* WORK TASK 1: List the brands that the excerpt on private label brands names for California.
* WORK TASK 2: In the excerpt on private label brands, reproduce the text verbatim from "We are definitely planning" to "once that's allowed.".

* EXCERPT:
——

So, in California, we have Circles, Every Day, Lost Lotus, Cloud, and Anarchy.
And then in Colorado, we also have Fuel and Magnus.
And in Florida, we've recently introduced our everyday brand, which is currently our top-of-line brand and Circles, which is our low end of the menu. And we'll continue to roll out and differentiate all of our private label brands. They stand for different price points in different categories. But we are definitely, our fundamental viewpoint is that our private label sales probably should not represent more than 15 to 20% of sales. A lot of MSOs target north of 50% of the shelf. Ultimately, that's not really our belief. I think customers, in order to have a very sticky and loyal customer base, I think customers want to just choose the best products out there.
We are definitely planning to introduce third-party products in Florida. The gating factor there is really just the compliance, approval, and then the manufacturing control piece that everything you make has to be made from your own facilities. We're first scaling up the production of our own products, and then we'll hopefully introduce some of the best brands from both Colorado and Florida into, sorry, Colorado and California into the Florida market.
We were also talking to partners who are in Michigan. We already work with a lot of the top brands nationally and would love to be one of their manufacturing partners or dedicate space for them to manufacture their own products in Florida once that's allowed.

——

* DATASET EXCERPT:

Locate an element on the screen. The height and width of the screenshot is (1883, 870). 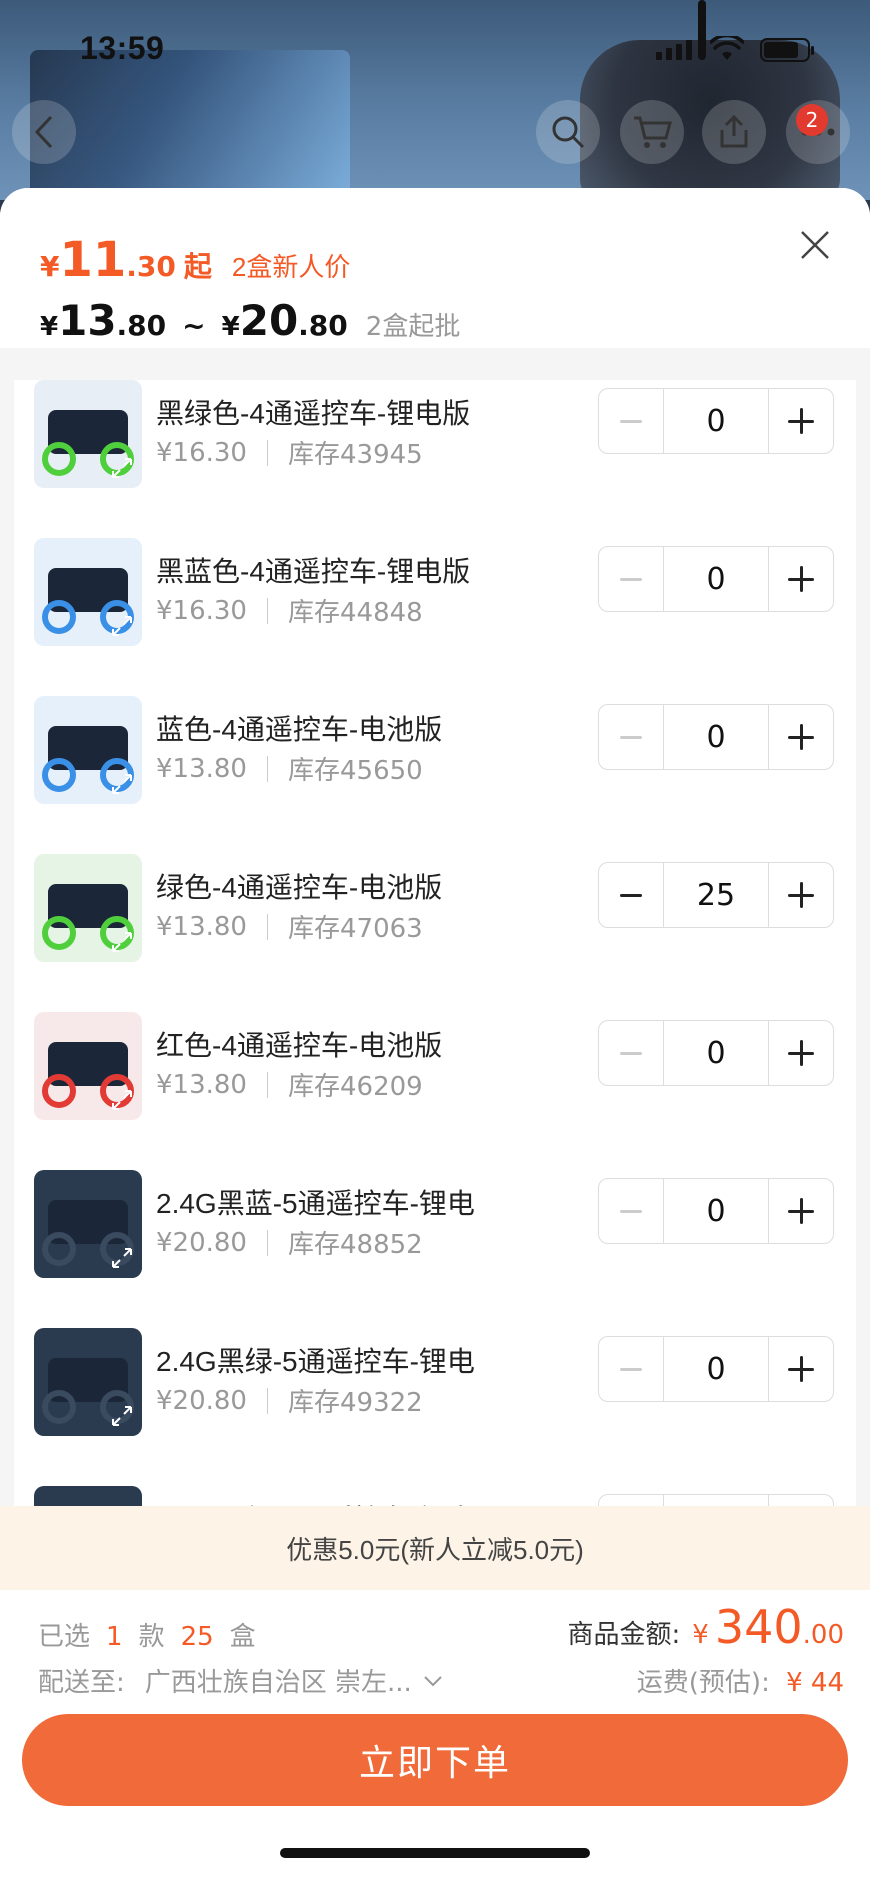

——

* REPLY 1: Circles, Every Day, Lost Lotus, Cloud, Anarchy

* REPLY 2:
We are definitely planning to introduce third-party products in Florida. The gating factor there is really just the compliance, approval, and then the manufacturing control piece that everything you make has to be made from your own facilities. We're first scaling up the production of our own products, and then we'll hopefully introduce some of the best brands from both Colorado and Florida into, sorry, Colorado and California into the Florida market.
We were also talking to partners who are in Michigan. We already work with a lot of the top brands nationally and would love to be one of their manufacturing partners or dedicate space for them to manufacture their own products in Florida once that's allowed.